#### Reading passage
BAYONNE, NJ — McCabe Ambulance personnel showed their prowess in their life-saving abilities by taking first place in a statewide emergency medical services competition.
Certified Emergency Medical Technicians Amber Henderson, 23, and West Orange native Russell Cahn, 25, took top honors at the competition held at the New Jersey Statewide Conference on EMS in Atlantic City recently.
The team’s win was especially notable because it was the first McCabe team ever to enter the competition and because it marked the first time in the competition’s history that it was won by first-time entrants.
The competition focused on how a team of first responders would react in various emergency situations. Organizers did not say what those circumstances would be, so participants had to be prepared for anything.
For Henderson and Cahn, who now lives in Bloomfield, it meant three months of training together, including simulations with mannequins. The teammates practiced treating trauma and cardiac arrest victims, and responding to other medical scenarios.
For the two, it also meant thinking out of the box.

#### Description of the task
Write out the article on the McCabe EMS team starting at "BAYONNE, NJ —" and ending at "prepared for anything.", and swap "first responders" for "rescue workers". The listing comes from a different source than the article.

#### Pixel coordinate grounding data

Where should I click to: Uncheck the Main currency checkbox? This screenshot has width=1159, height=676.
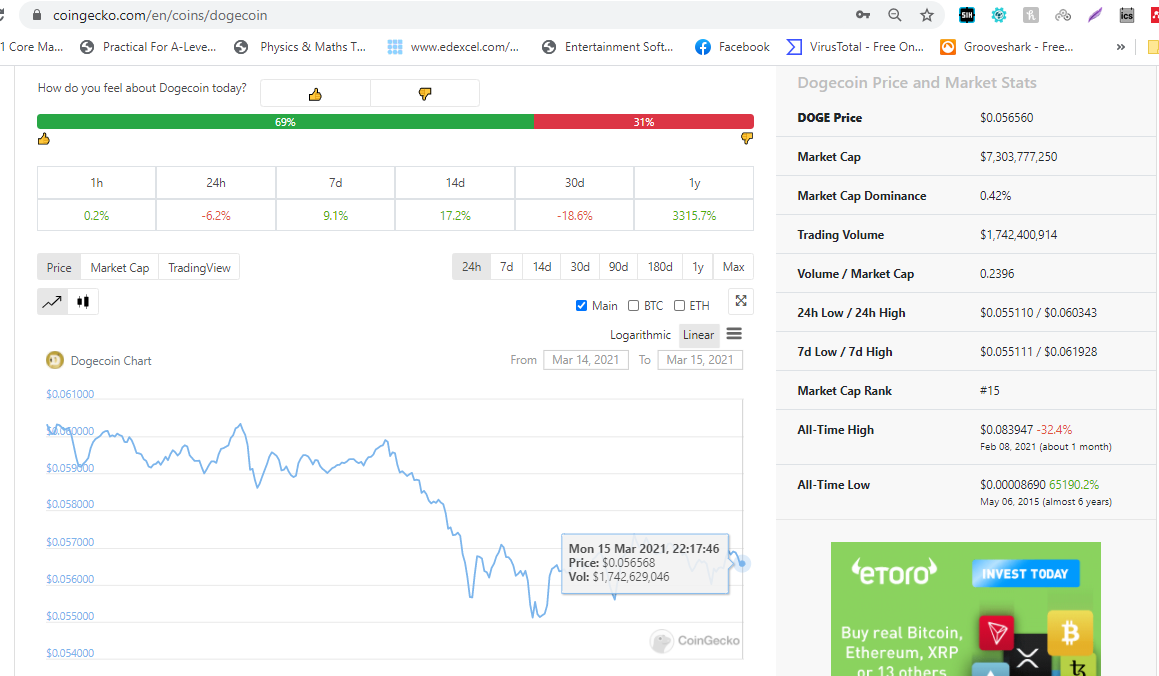tap(582, 306)
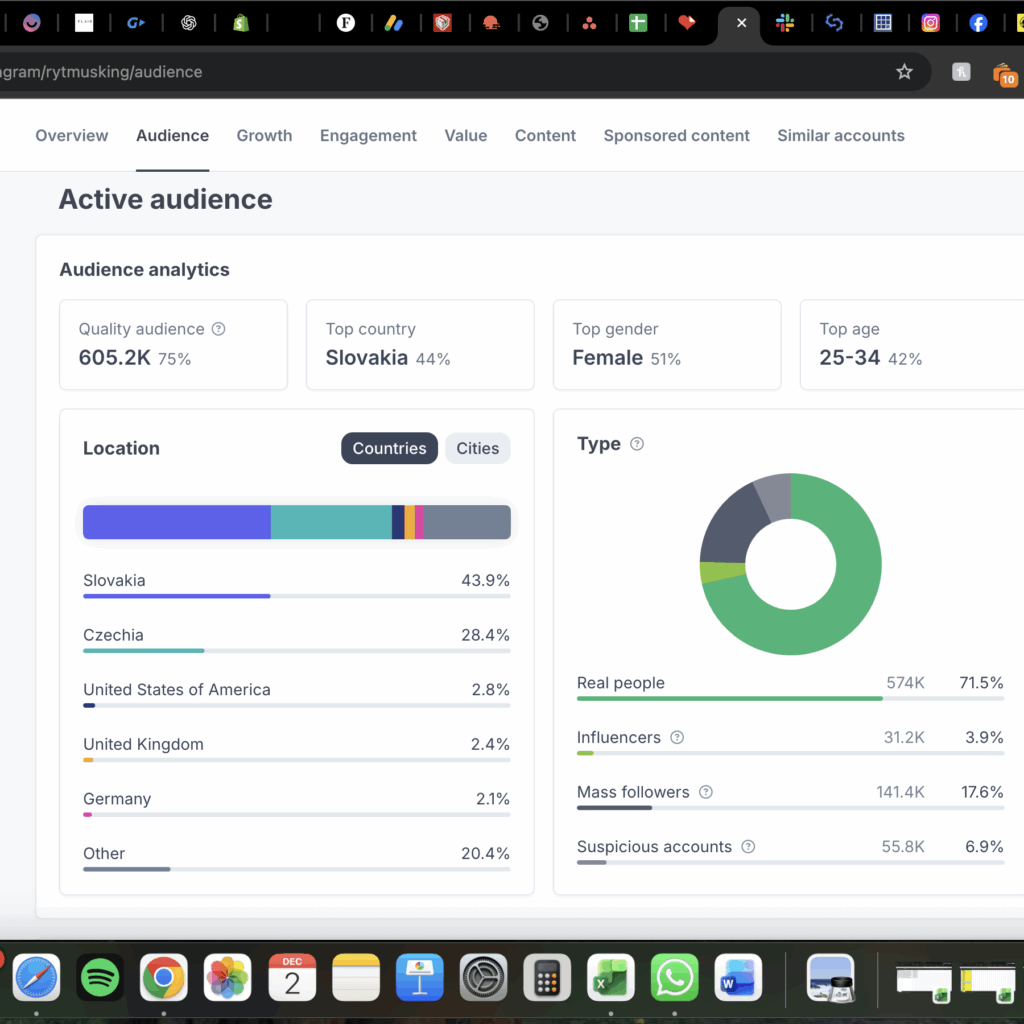
Task: Select the Countries location toggle
Action: tap(389, 449)
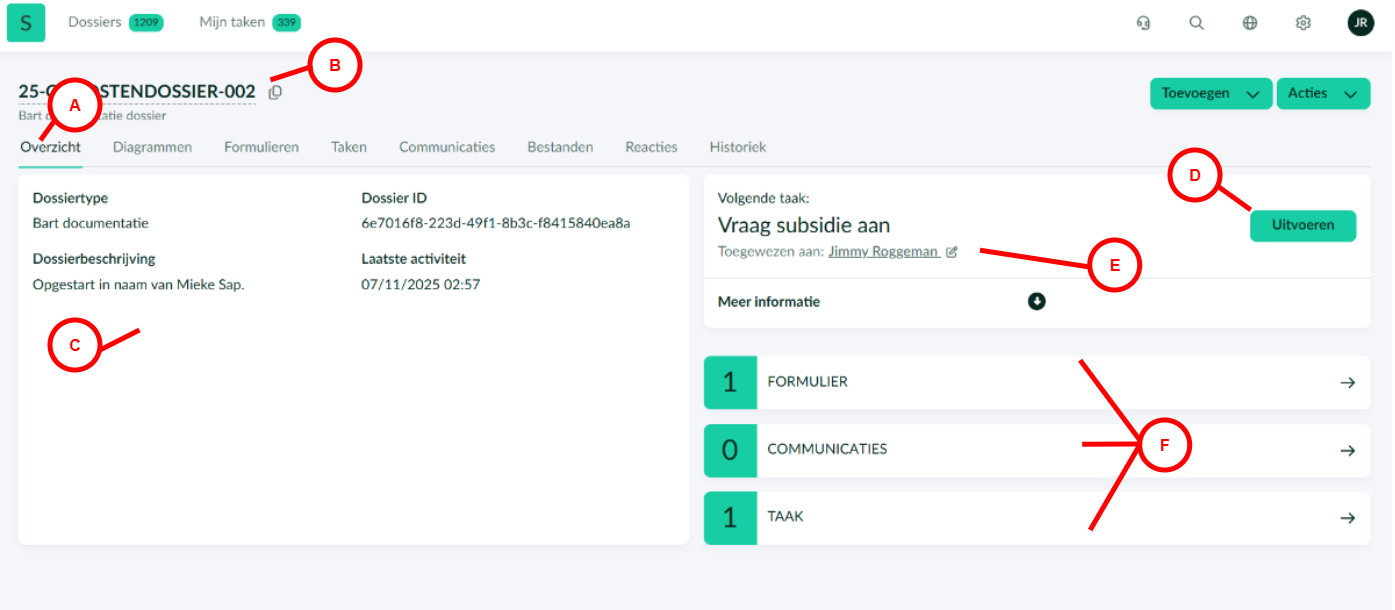Open the settings gear icon
1395x610 pixels.
1303,23
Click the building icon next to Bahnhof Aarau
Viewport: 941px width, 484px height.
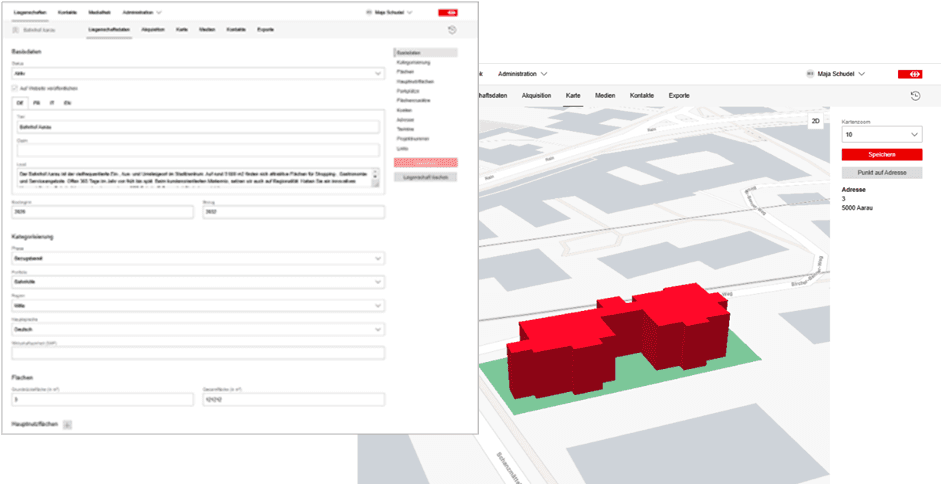coord(14,31)
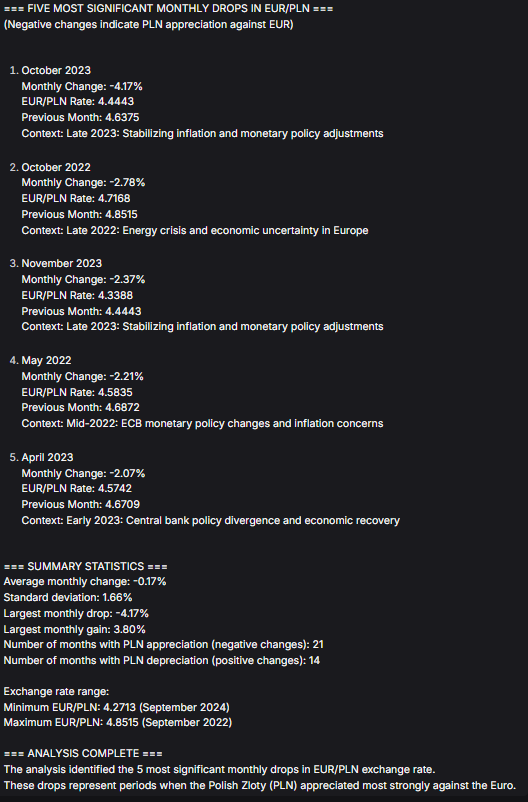Click the 'SUMMARY STATISTICS' heading
The image size is (528, 802).
tap(85, 566)

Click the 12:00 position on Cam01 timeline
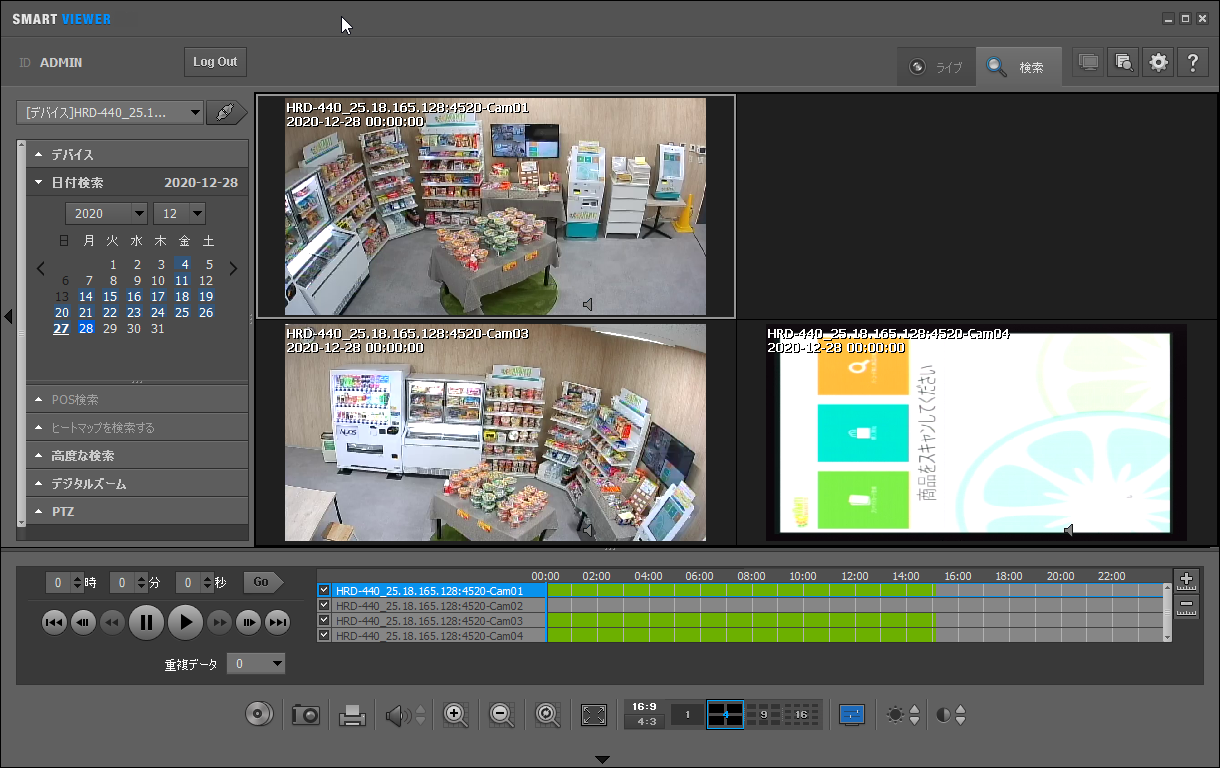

#### Response area
BAYONNE, NJ — McCabe Ambulance personnel showed their prowess in their life-saving abilities by taking first place in a statewide emergency medical services competition.
Certified Emergency Medical Technicians Amber Henderson, 23, and West Orange native Russell Cahn, 25, took top honors at the competition held at the New Jersey Statewide Conference on EMS in Atlantic City recently.
The team’s win was especially notable because it was the first McCabe team ever to enter the competition and because it marked the first time in the competition’s history that it was won by first-time entrants.
The competition focused on how a team of rescue workers would react in various emergency situations. Organizers did not say what those circumstances would be, so participants had to be prepared for anything.